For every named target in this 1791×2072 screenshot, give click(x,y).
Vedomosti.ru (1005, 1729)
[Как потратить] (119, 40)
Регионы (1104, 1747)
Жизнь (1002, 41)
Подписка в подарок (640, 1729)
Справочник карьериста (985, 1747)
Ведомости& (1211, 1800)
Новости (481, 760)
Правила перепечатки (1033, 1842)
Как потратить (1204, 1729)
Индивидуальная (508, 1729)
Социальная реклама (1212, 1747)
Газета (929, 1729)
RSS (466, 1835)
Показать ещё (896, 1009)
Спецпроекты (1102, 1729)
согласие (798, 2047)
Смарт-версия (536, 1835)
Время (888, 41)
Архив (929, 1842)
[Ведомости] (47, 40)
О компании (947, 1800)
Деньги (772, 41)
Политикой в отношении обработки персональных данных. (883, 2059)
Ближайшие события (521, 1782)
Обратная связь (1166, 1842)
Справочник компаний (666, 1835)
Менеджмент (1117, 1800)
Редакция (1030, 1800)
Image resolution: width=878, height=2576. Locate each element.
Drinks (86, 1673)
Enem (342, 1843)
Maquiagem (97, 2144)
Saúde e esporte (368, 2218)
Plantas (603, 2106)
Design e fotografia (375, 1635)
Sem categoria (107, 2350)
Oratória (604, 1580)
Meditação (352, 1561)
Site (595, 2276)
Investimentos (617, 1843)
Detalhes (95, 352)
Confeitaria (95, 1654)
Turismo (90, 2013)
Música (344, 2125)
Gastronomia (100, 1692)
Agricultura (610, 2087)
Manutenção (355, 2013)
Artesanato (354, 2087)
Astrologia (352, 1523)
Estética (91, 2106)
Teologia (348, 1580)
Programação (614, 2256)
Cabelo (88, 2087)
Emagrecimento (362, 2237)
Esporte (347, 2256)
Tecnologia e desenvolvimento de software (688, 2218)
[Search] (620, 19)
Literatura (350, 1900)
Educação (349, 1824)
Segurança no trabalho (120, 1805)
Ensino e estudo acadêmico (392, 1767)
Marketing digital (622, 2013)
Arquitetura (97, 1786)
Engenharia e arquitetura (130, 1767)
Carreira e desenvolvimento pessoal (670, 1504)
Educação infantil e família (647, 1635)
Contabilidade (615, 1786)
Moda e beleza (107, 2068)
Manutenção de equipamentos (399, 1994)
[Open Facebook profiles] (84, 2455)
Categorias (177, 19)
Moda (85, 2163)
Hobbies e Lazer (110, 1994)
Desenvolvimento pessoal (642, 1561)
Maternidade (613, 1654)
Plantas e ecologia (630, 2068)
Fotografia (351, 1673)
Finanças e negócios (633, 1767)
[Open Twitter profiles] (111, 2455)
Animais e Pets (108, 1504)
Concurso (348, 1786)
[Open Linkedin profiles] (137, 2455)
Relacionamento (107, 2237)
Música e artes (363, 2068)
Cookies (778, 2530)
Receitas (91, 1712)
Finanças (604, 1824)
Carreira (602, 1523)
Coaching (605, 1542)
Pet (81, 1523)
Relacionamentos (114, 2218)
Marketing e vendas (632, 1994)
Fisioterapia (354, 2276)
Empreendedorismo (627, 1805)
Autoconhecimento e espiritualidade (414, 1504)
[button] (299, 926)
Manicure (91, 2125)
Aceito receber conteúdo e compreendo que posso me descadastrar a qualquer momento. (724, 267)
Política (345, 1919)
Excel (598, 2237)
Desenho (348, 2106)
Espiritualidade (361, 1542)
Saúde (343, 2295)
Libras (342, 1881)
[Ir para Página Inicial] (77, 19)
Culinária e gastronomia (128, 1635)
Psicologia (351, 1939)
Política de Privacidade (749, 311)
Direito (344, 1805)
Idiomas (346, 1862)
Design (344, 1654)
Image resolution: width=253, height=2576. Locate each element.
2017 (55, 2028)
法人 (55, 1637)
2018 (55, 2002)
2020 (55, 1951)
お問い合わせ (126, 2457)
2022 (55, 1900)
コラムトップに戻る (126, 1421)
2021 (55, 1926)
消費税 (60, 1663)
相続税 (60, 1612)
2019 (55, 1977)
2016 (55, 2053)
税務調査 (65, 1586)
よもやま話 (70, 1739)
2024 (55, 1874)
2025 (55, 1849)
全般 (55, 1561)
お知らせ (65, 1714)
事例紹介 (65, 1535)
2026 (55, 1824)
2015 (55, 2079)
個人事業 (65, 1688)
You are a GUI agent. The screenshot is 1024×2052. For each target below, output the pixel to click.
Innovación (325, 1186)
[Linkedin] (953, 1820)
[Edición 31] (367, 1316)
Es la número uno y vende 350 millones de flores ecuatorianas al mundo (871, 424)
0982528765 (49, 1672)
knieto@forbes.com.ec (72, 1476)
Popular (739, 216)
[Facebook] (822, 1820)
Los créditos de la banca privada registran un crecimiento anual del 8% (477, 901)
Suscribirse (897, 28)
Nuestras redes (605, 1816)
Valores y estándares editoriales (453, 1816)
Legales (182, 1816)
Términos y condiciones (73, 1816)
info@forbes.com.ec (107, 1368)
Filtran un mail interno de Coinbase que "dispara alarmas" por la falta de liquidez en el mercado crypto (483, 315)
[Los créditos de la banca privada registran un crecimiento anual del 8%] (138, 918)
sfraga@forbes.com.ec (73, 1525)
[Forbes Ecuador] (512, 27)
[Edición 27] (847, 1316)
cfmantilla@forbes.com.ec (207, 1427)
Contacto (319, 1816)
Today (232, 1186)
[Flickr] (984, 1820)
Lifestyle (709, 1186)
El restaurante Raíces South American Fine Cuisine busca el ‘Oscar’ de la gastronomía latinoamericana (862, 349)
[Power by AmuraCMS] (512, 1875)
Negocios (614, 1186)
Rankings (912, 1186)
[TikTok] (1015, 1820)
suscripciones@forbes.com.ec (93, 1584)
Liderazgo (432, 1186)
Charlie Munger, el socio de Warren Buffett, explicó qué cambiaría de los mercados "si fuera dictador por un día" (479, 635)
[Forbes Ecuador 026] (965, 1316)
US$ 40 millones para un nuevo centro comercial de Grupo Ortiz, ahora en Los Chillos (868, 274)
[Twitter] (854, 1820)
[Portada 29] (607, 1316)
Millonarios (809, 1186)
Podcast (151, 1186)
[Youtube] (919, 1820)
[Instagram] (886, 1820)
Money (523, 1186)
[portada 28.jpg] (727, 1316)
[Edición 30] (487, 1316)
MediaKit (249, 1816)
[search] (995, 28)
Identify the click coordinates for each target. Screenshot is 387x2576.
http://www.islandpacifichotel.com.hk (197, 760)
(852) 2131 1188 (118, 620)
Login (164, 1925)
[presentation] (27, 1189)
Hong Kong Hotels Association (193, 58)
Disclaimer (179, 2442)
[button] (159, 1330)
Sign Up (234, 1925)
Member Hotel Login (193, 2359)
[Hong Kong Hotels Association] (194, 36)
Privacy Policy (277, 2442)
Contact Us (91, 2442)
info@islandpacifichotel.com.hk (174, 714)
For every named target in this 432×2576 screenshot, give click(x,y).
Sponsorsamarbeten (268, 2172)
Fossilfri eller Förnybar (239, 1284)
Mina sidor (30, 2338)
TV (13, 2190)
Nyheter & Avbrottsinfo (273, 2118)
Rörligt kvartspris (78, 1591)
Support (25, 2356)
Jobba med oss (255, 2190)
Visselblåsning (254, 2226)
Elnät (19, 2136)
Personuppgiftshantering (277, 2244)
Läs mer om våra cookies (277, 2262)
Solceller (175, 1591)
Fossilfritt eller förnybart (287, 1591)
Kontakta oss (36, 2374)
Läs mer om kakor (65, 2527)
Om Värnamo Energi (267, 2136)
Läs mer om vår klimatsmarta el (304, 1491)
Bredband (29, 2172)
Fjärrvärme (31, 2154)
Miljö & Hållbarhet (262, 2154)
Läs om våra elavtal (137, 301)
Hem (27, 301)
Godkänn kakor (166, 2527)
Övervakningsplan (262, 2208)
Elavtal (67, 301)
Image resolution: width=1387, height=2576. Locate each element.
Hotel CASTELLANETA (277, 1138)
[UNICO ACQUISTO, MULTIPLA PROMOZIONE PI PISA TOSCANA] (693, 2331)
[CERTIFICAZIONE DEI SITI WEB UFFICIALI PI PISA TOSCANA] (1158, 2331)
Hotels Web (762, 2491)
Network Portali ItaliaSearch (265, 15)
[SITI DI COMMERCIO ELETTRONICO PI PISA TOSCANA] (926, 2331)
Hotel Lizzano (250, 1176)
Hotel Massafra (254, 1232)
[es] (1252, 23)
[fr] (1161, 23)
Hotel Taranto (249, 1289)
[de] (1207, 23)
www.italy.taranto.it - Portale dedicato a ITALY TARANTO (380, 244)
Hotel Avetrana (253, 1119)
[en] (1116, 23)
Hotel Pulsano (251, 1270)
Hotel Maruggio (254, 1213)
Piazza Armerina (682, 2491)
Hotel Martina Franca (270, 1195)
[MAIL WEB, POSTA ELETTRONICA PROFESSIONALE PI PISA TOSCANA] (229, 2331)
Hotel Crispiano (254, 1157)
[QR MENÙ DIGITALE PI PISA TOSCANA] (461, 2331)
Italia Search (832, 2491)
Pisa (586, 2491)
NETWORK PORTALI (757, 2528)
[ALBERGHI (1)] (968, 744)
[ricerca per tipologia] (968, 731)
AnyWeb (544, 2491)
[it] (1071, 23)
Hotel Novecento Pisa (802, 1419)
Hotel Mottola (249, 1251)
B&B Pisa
★ ★ ★ ★ ★ ★ ★
▶ **PROBLEM DETAILS**
Starting at the line above that contains "[TikTok] (1015, 1820)", write out each line exactly until the line that contains "Support (25, 2356)" has been written, and stop there.

▶ **YOUR SOLUTION**
[TikTok] (1015, 1820)
suscripciones@forbes.com.ec (93, 1584)
Liderazgo (432, 1186)
Charlie Munger, el socio de Warren Buffett, explicó qué cambiaría de los mercados "si fuera dictador por un día" (479, 635)
[Forbes Ecuador 026] (965, 1316)
US$ 40 millones para un nuevo centro comercial de Grupo Ortiz, ahora en Los Chillos (868, 274)
[Twitter] (854, 1820)
[Portada 29] (607, 1316)
Millonarios (809, 1186)
Podcast (151, 1186)
[Youtube] (919, 1820)
[Instagram] (886, 1820)
Money (523, 1186)
[portada 28.jpg] (727, 1316)
[Edición 30] (487, 1316)
MediaKit (249, 1816)
[search] (995, 28)
Identify the click coordinates for each target. Screenshot is 387x2576.
http://www.islandpacifichotel.com.hk (197, 760)
(852) 2131 1188 (118, 620)
Login (164, 1925)
[presentation] (27, 1189)
Hong Kong Hotels Association (193, 58)
Disclaimer (179, 2442)
[button] (159, 1330)
Sign Up (234, 1925)
Member Hotel Login (193, 2359)
[Hong Kong Hotels Association] (194, 36)
Privacy Policy (277, 2442)
Contact Us (91, 2442)
info@islandpacifichotel.com.hk (174, 714)
For every named target in this 432×2576 screenshot, give click(x,y).
Sponsorsamarbeten (268, 2172)
Fossilfri eller Förnybar (239, 1284)
Mina sidor (30, 2338)
TV (13, 2190)
Nyheter & Avbrottsinfo (273, 2118)
Rörligt kvartspris (78, 1591)
Support (25, 2356)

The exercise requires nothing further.